From 1803, he studied at Marischal College in Aberdeen and was a Gray bursar. He graduated MA in 1809. In 1814, he did a years Divinity study, supporting himself by working as a private tutor at Haddo House. He then began lecturing in mathematics at Aberdeen.

In 1817, he succeeded Prof Robert Hamilton as Professor of Mathematics.

In 1823, he reduced the students' Christmas vacation from three days to one to improve performance. It is unlikely that this was popular.

Cruickshank also acted as a university administrator and fund-raiser, both with great success. He organised building work in 1821 and was university librarian from 1844 to 1860. In the outside world, he was involved in banking and finance and was one of the earliest in Britain to advocate decimalization of currency (on the French basis).

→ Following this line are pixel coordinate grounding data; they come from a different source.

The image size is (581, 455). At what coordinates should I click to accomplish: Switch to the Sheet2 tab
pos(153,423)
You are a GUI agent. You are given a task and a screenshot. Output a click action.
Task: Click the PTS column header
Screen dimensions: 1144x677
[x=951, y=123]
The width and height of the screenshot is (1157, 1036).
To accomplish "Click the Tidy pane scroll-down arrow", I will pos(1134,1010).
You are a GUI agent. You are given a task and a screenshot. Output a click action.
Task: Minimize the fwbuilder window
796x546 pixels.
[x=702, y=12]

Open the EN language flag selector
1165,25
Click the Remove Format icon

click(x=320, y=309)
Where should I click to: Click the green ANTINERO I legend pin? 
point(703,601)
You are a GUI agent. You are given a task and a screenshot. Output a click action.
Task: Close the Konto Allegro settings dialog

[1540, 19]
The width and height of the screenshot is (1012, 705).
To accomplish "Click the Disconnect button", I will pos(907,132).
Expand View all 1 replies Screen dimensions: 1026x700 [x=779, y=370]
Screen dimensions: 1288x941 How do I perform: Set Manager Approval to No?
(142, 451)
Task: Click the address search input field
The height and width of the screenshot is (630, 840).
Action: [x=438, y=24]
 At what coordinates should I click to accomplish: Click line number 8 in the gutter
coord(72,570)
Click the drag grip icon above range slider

He retired in 1860 but continued to work as a school inspector and to do charitable works.

He died on 19 November 1875 and is buried in the churchyard of the Kirk of St Nicholas.

==Family==

In 1818, he married Janet Mitchell (1789–1879).

In 1898, his daughter Anne Hamilton Cruickshank (1820–1911) set up a fund in memory of her brother Alexander (1819–1897), and this fund was used to maintain the Botanical Gardens. She also erected a stained-glass window in the library of Marischal College in memory of her father. This window was removed in 1970 and placed in storage.

A second son, John Forbes Cruickshank (1823–1842) died young.

==Memorials==

A stained-glass window to Cruickshank by Douglas Strachan, which was formerly in the central window over the entrance to Marischal College, is now in the Victoria and Albert Museum, Dundee.